Le Tribunal judiciaire de Paris, statuant par jugement réputé contradictoire, a eu à connaître d’un litige entre deux sociétés portant sur le règlement d’une facture impayée. La société débitrice étant absente à l’audience, le juge a examiné la régularité de la procédure et le bien-fondé de la demande. Le tribunal a accueilli la demande principale en condamnant la société débitrice au paiement de la créance, tout en rejetant une demande accessoire de dommages et intérêts.
La régularité de la procédure en l’absence du défendeur
La vérification préalable de la notification de l’assignation. Le juge a d’abord constaté l’absence de la société assignée, procédant à un contrôle de la régularité de la signification. Il a relevé que l’assignation avait été faite « en l’étude » après impossibilité de signification à personne et vérification de l’exactitude du domicile. Un avis de passage a été laissé et la lettre prévue par le code de procédure civile a été adressée avec copie de l’acte. Ce contrôle strict est essentiel pour garantir les droits de la défense dans le cadre d’un jugement réputé contradictoire. Il permet de s’assurer que le défendeur a été mis en mesure de connaître l’existence de l’instance le concernant.
La portée d’une signification effectuée sans remise à personne. Cette décision illustre le formalisme attaché aux règles de notification, même en cas d’absence constatée.
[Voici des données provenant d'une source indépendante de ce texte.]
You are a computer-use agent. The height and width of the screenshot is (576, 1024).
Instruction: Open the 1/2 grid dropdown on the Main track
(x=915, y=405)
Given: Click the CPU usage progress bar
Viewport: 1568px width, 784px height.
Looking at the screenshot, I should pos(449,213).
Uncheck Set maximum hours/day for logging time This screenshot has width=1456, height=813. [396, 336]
La solution se distingue d’autres cas où la signification a été annulée pour insuffisance de diligences. « Il ressort en effet du procès-verbal article 659 en cause que les diligences menées par le commissaire de justice aux fins de signification […] n’ont pas été suffisantes » (Cour d’appel de Paris, le 6 février 2025, n°24/18948). À l’inverse, la régularité est reconnue lorsque l’huissier a correctement constaté l’absence et accompli les formalités de substitution prévues par la loi. Cette approche assure un équilibre entre la sécurité juridique et le droit à un procès équitable.
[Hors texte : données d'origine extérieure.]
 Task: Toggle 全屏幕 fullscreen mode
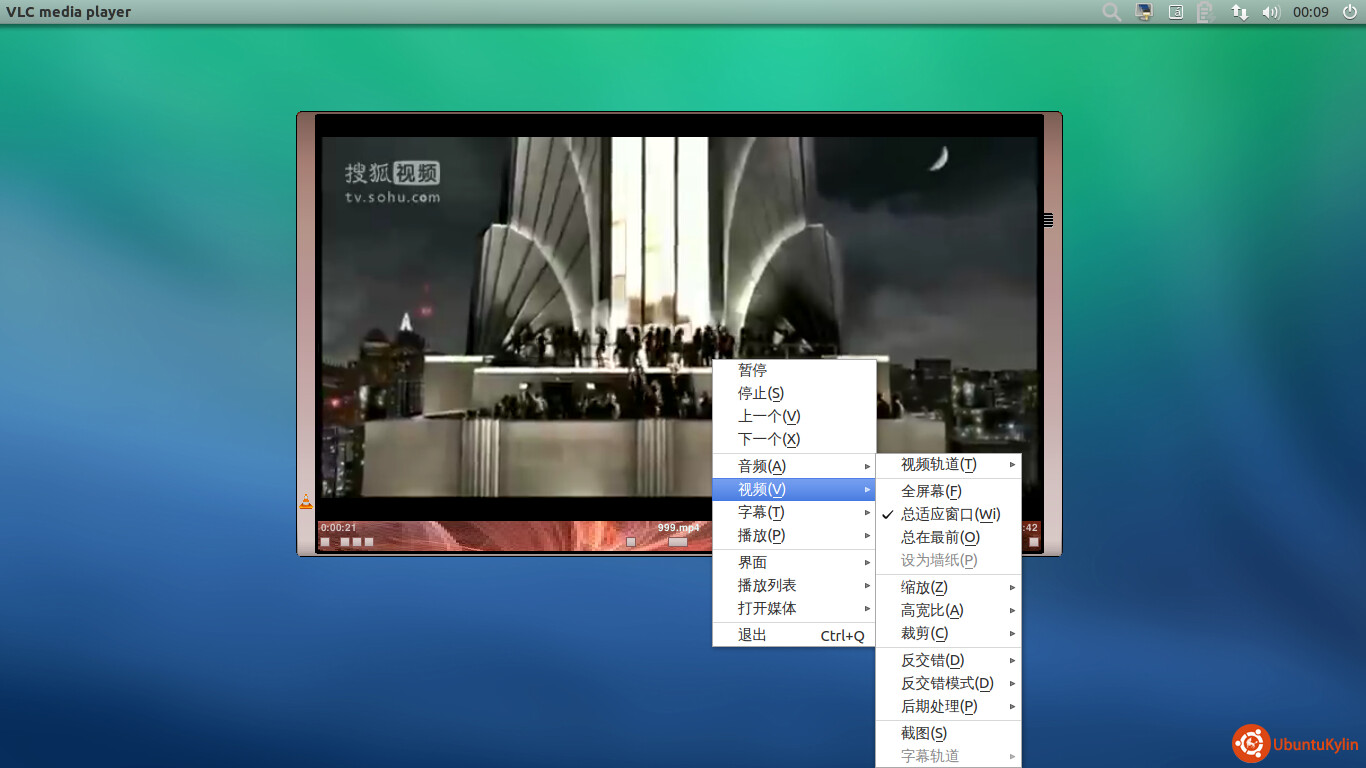click(x=931, y=491)
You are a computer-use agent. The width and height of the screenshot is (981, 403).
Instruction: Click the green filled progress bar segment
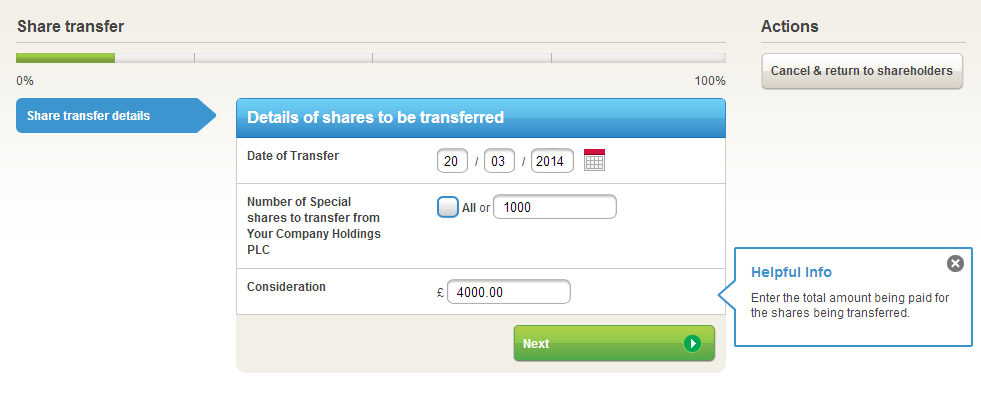click(66, 58)
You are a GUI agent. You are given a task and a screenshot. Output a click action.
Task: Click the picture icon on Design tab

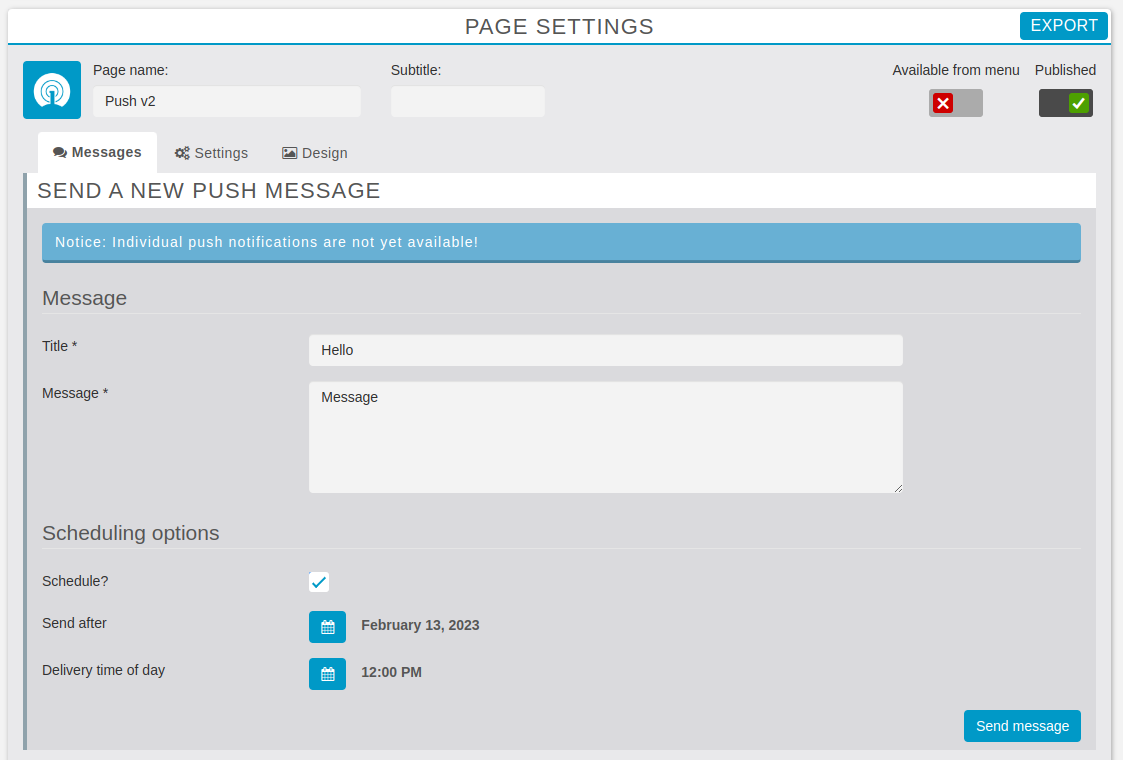[x=290, y=153]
L’appréciation du bien-fondé de la créance et des demandes accessoires
L’examen probatoire des éléments constitutifs de l’obligation. Le tribunal a estimé la demande bien fondée après un examen détaillé des pièces versées aux débats. Il a notamment pris en compte le contrat, la facture impayée, des échanges de courriels démontrant la reconnaissance de la dette, un règlement partiel et une mise en demeure. Cet examen approfondi est requis par l’article 472 du code de procédure civile en cas de jugement réputé contradictoire. Le juge ne peut faire droit aux demandes que s’il les estime régulières, recevables et suffisamment établies en fait et en droit.
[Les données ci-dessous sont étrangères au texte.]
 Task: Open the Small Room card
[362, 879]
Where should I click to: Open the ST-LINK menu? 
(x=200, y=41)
La distinction entre pénalités de retard et dommages et intérêts distincts. Le tribunal a accordé les pénalités de retard contractuelles mais a rejeté la demande de dommages et intérêts complémentaires. Il a jugé que la demanderesse n’établissait pas avoir subi un préjudice distinct de celui réparé par ces pénalités. En revanche, il a alloué une indemnité sur le fondement de l’article 700 du code de procédure civile pour les frais non compris dans les dépens. Cette distinction opère une répartition équitable des conséquences pécuniaires de l’inexécution, évitant une compensation excessive tout en indemnisant les frais de procédure.